Se fueron todos. Yo me quedé, porque una fuerza irresistible me clavaba en aquella sala y no podía apartar el pensamiento del desolado cuadro que había visto. Delante de mí estaba la de Rumblar en la misma actitud en que antes la he descrito. El fenómeno de su llanto me llenaba de asombro. A mi lado, la marquesa de Leiva lloraba también.
Pero no estábamos solos los tres. Acababa de entrar una figura estrambótica, un mamarracho de los antiguos tiempos, una caricatura de la caballería, de la nobleza, de la dignidad, del valor español de otras edades. Mirando aquella figura de sainete que se presentaba tan inoportunamente, dije para mí:
—¿Qué vendrá á hacer aquí D. Pedro del Congosto? ¿Si creerá que sus caballerías ridículas sirven de alguna cosa en estas circunstancias?
La de Leiva abrió los ojos, vió al estafermo, y como sino diera importancia alguna á su persona, volvióse á mí y me dijo:
—¿Qué piensa usted de lord Gray?
—Que es un infame, señora.
—¿Quedará sin castigo?
—No quedará —exclamé, arrebatado por la ira.
Don Pedro del Congosto dió algunos pasos, pusóse delante de doña María, y alzando el brazo, con voz y gesto que al mismo tiempo parecían trágicos y cómicos, habló así:
—Señora doña María... ¡Esta noche!... ¡A las once!... ¡En la Caleta!
—¡Oh! ¡Gracias á Dios! —exclamó la noble señora, levantándose con ímpetu—. Gracias á Dios que hay en España un caballero... Cuatro personas han presenciado el lastimoso cuadro de la deshonra de mi hija, y á ninguno se le ha ocurrido tomar por su cuenta el castigo de ese miserable.
—Señora —dijo Congosto con voz hueca, que antes que risa, como otras veces, me produjo un espanto indefinible—; señora, lord Gray morirá.
Aquellas palabras retumbaron en mi cerebro. Miré á D. Pedro, y me pareció transfigurado. Aquel espantajo, recuerdo de los heróicos tiempos, dejó de ser á mis ojos una caricatura desde el momento en que me lo representé como providencial brazo de la justicia.
—No es usted, D. Pedro —dijo con incredulidad la de Leiva—, quien ha de arreglar esto.

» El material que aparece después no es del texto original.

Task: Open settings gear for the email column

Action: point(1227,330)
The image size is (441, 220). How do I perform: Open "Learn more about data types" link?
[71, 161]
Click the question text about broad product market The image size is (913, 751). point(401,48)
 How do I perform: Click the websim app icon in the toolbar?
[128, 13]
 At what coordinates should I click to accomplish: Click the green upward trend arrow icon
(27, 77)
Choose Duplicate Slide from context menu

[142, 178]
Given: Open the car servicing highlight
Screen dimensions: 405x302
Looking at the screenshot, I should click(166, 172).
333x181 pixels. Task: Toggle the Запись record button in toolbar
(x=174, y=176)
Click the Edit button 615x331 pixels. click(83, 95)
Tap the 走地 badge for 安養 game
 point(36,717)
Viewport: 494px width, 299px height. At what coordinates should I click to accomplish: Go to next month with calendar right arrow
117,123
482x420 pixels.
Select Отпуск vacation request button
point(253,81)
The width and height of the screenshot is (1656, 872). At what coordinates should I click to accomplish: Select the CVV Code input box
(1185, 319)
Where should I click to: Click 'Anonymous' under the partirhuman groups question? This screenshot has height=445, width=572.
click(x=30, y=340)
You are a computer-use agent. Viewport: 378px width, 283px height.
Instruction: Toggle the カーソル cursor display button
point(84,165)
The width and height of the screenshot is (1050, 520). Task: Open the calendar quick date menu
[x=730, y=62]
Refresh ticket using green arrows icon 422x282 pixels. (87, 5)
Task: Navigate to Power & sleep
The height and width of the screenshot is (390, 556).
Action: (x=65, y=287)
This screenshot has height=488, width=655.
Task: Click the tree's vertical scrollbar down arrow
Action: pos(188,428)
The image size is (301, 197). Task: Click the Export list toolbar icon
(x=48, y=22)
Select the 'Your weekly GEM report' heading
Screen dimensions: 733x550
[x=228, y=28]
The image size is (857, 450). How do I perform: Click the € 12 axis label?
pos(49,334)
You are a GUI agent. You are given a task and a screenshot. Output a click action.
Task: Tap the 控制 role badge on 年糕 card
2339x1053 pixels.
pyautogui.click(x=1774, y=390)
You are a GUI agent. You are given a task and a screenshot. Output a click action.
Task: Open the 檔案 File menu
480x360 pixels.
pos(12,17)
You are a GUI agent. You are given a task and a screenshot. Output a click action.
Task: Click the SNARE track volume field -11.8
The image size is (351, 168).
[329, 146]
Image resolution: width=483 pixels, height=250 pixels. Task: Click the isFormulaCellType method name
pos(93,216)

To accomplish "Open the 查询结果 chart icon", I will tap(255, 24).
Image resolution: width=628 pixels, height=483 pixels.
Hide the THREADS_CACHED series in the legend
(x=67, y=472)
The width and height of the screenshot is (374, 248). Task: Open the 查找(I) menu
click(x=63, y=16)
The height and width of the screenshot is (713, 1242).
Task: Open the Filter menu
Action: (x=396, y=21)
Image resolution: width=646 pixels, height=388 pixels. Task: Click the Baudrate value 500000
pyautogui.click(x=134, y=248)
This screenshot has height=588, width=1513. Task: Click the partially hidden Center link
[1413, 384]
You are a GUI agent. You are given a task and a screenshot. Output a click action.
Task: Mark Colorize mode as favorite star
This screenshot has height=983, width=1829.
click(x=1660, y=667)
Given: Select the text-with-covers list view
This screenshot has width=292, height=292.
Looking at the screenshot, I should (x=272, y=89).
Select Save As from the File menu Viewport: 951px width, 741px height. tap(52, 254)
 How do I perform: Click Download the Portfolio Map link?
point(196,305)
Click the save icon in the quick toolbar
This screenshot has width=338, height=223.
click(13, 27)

—Señora doña María —repitió el estafermo, sublimado por una alta idea de su propio papel: por la idea de la hidalguía, del honor, de la justicia—, ¡esta noche!... ¡A las once!... ¡En la Caleta! Todo está dispuesto.
—¡Oh! Bendita sea mil veces la única voz que ha sonado en mi defensa en esta sociedad indiferente. Abominables tiempos, aún hay dentro de vosotros algo noble y sublime.
Esto, que en otras circunstancias hubiera sido ridículo, tratándóse de D. Pedro, en aquellas me hacía estremecer.
—Bendito sea mil veces —continuó doña María— el único brazo que se ha alzado para vengar mi ultraje en esta generación corrompida y cobarde; incapaz de un sentimiento elevado.
—Señora —dijo D. Pedro—, adiós... Voy á prepararme. Y partió rápidamente de la sala.
—María —dijo la de Leiva á su parienta—, sosiégate; debes procurar dormir...
—No puedo sosegar —repuso la dama—. No puedo dormir... ¡Oh, Dios mío! Si permites que el miserable quede sin castigo... Si vieras, mujer...; siento una salvaje complacencia al recordar aquellas palabras: «Esta noche..., á las once..., en la Caleta».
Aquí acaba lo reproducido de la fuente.